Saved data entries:
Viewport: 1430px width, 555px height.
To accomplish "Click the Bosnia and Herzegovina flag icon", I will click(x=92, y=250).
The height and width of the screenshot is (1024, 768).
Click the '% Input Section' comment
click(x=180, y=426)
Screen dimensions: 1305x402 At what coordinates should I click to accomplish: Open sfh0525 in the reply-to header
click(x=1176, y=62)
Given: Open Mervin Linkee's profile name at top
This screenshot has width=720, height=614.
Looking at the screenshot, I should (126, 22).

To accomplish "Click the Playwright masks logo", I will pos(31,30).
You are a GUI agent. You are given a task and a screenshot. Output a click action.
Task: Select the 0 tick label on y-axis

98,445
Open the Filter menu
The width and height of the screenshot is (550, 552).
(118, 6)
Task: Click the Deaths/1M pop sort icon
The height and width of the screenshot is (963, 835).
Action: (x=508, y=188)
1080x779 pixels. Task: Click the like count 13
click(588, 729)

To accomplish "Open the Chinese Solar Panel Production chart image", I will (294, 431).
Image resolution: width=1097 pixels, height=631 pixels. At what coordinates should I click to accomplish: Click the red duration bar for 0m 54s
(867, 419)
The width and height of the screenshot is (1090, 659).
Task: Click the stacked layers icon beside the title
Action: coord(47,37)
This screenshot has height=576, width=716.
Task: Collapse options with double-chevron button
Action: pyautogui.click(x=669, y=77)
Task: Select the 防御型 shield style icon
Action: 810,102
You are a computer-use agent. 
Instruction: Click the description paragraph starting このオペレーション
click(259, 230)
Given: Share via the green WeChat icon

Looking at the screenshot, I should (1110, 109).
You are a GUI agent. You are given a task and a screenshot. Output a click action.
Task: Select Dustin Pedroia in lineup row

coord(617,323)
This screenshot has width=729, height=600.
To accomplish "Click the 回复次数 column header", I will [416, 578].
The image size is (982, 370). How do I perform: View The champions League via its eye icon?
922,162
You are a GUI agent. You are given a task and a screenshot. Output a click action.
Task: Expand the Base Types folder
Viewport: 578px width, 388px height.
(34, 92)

▶ Prompt
Would you repeat each of the records above exactly?

▶ Task output
Viewport: 1430px width, 555px height.
To accomplish "Click the Bosnia and Herzegovina flag icon", I will click(x=92, y=250).
The height and width of the screenshot is (1024, 768).
Click the '% Input Section' comment
click(x=180, y=426)
Screen dimensions: 1305x402 At what coordinates should I click to accomplish: Open sfh0525 in the reply-to header
click(x=1176, y=62)
Given: Open Mervin Linkee's profile name at top
This screenshot has width=720, height=614.
Looking at the screenshot, I should (126, 22).

To accomplish "Click the Playwright masks logo", I will pos(31,30).
You are a GUI agent. You are given a task and a screenshot. Output a click action.
Task: Select the 0 tick label on y-axis

98,445
Open the Filter menu
The width and height of the screenshot is (550, 552).
(118, 6)
Task: Click the Deaths/1M pop sort icon
The height and width of the screenshot is (963, 835).
Action: (x=508, y=188)
1080x779 pixels. Task: Click the like count 13
click(588, 729)

To accomplish "Open the Chinese Solar Panel Production chart image", I will (294, 431).
Image resolution: width=1097 pixels, height=631 pixels. At what coordinates should I click to accomplish: Click the red duration bar for 0m 54s
(867, 419)
The width and height of the screenshot is (1090, 659).
Task: Click the stacked layers icon beside the title
Action: coord(47,37)
This screenshot has height=576, width=716.
Task: Collapse options with double-chevron button
Action: pyautogui.click(x=669, y=77)
Task: Select the 防御型 shield style icon
Action: 810,102
You are a computer-use agent. 
Instruction: Click the description paragraph starting このオペレーション
click(259, 230)
Given: Share via the green WeChat icon

Looking at the screenshot, I should (1110, 109).
You are a GUI agent. You are given a task and a screenshot. Output a click action.
Task: Select Dustin Pedroia in lineup row

coord(617,323)
This screenshot has width=729, height=600.
To accomplish "Click the 回复次数 column header", I will [416, 578].
The image size is (982, 370). How do I perform: View The champions League via its eye icon?
922,162
You are a GUI agent. You are given a task and a screenshot. Output a click action.
Task: Expand the Base Types folder
Viewport: 578px width, 388px height.
(34, 92)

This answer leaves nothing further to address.